Yesterday, I mentioned my total illiteracy (perhaps that should be illimagery) as to posting photos. I'd read the tutorials, clicked and clacked and browsed, and just could not seem to make the pictures appear in the little screen where the words live.
And a new friend, RobinfromCA,
kindly commented here and gave me the easy-guide-to-life, so I think there's hope yet. I started out at Cindy's house, http://romantichome.blogspot.com/ which is just delightfully romantic, and went on to other links.
The theme yesterday was "Cloches" and the lovely things you could display in and under them. There were little vignettes and scenes and seashells and flowers and perfume bottles and all sorts of small still-lifes, enchanting as the view into a big sugar Easter Egg. I strolled around people's parlors, bedrooms---bathrooms, even, taking in the beautiful arrangements and pale colors and the soothe of the neatness of them. And I wanted those. I wanted ALL of those, the IDEA of them, and the ACTUAL of them, in their frozen, pristine glory; they bespeak a serenity and an artist's hand and most of all, a tidy milieu that escapes my capabilities.
And the cloches themselves---they've been accumulated and acquired at antiques stores, after their lives of nestling a fragrant serving of cepes sous cloche, whisked dramatically away by a gloved hand to release the aromas a minute. Or perhaps they harbored a bird's nest in a small boy's room, dutifully dusted day after day by the upstairs maid, as the boy grew to man and the nest grew limp with the sag of Time, and the whole thing sold, nest and all, with the thump of the auction hammer. The whole morning, as I came back and looked in, was a Martha Stewart Dream of Heaven.
The only thing in my house remotely approaching such hermetic tableaux is on the pass-through from kitchen to breakfast area---a plain old Wal-Mart cakedome which has been home for several years to my little dollhouse kitchen. The three small white plastic appliances, along with a tiny buffet with one reluctantly-sliding drawer, are all that's left of my childhood's playthings. They lay still and abandoned for many years, wrapped in Kleenex and snugged into a box in my parents' big closet, until I found them while rummaging for a proper tie for Daddy to wear to my Mother's funeral.

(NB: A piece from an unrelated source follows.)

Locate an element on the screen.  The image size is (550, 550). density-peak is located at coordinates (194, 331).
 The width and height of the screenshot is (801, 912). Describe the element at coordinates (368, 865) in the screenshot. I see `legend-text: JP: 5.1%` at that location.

I'd spied the pale blue of the box-bottom in a stack above my head, and, with a little frisson of recognition---the small flowers which dotted the lid of my teenage stationery box. Heavy, it was, as I got the step-stool from the kitchen to reach it down. And inside, the Blue Willow teaset long lost and longed for, asked about, given up on. The cups and saucers and small pot and its two cohorts were heavy in the bottom, with the tray and four small plates, each piece wrapped in yellowing tissue. Two of the cups still held the dreg-stains of dolltea in the bottom, and though I've dusted all the outsides, I cannot bring myself to wash those cups, to send down the drain those last vestiges of my long-ago self.

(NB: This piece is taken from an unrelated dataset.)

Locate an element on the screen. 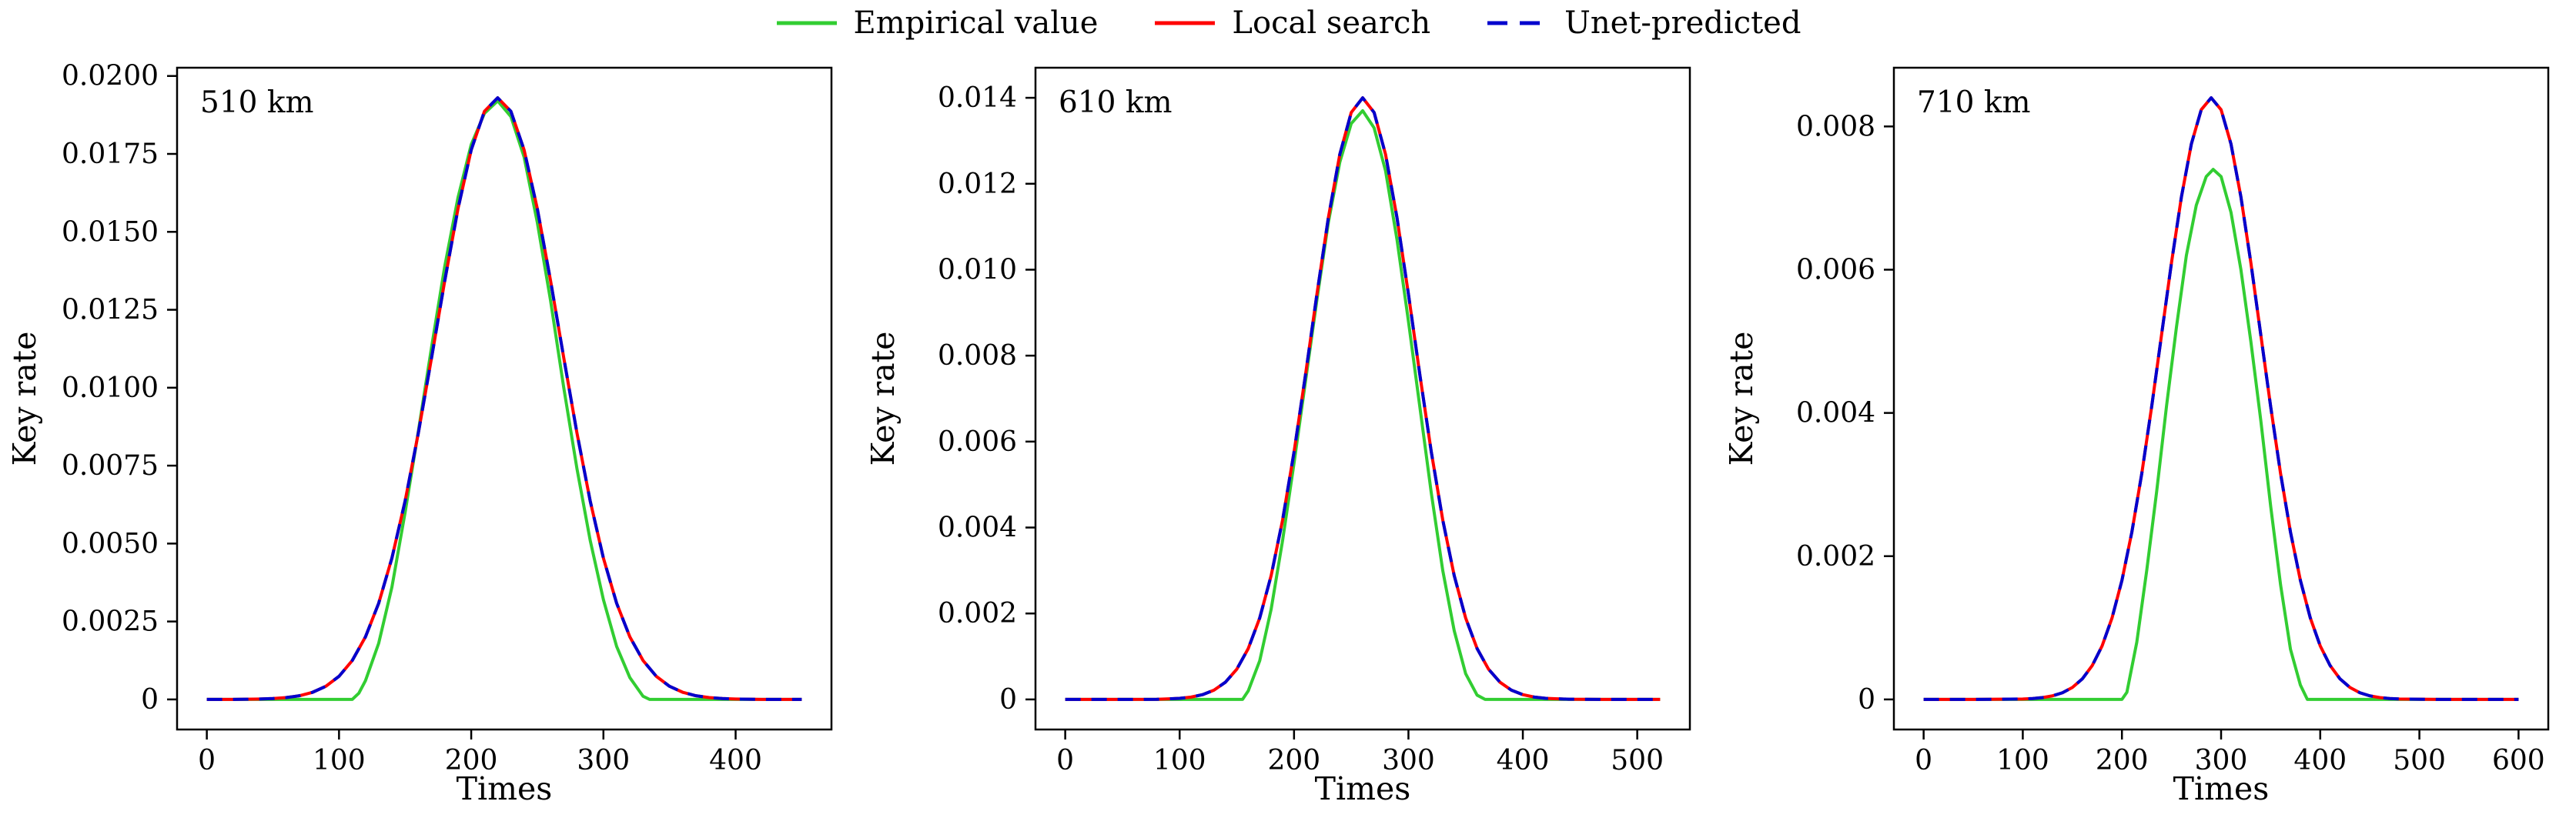 Image resolution: width=2576 pixels, height=818 pixels. y-tick-label: 0.0125 is located at coordinates (111, 310).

And the little white kitchen---I try to recall the dollhouse, and cannot. I DO know the kitchen was an unnatural PINK, painted in the dead of night with my Mother's nail polish. And I remember the meals and parties I cooked in that kitchen, my imaginings soaring beyond any magical teaparty as I worked. And so I have it. The magic of childhood remains, mingled with a bit of reality. Guests look and say "Awwwww!" and then look again. Then they laugh.
Click on picture for a front-row seat; these are so close you'll get a crick in your neck:
And a clearer look, sans cloche:
As my friend Keetha says, "Just keepin' it real."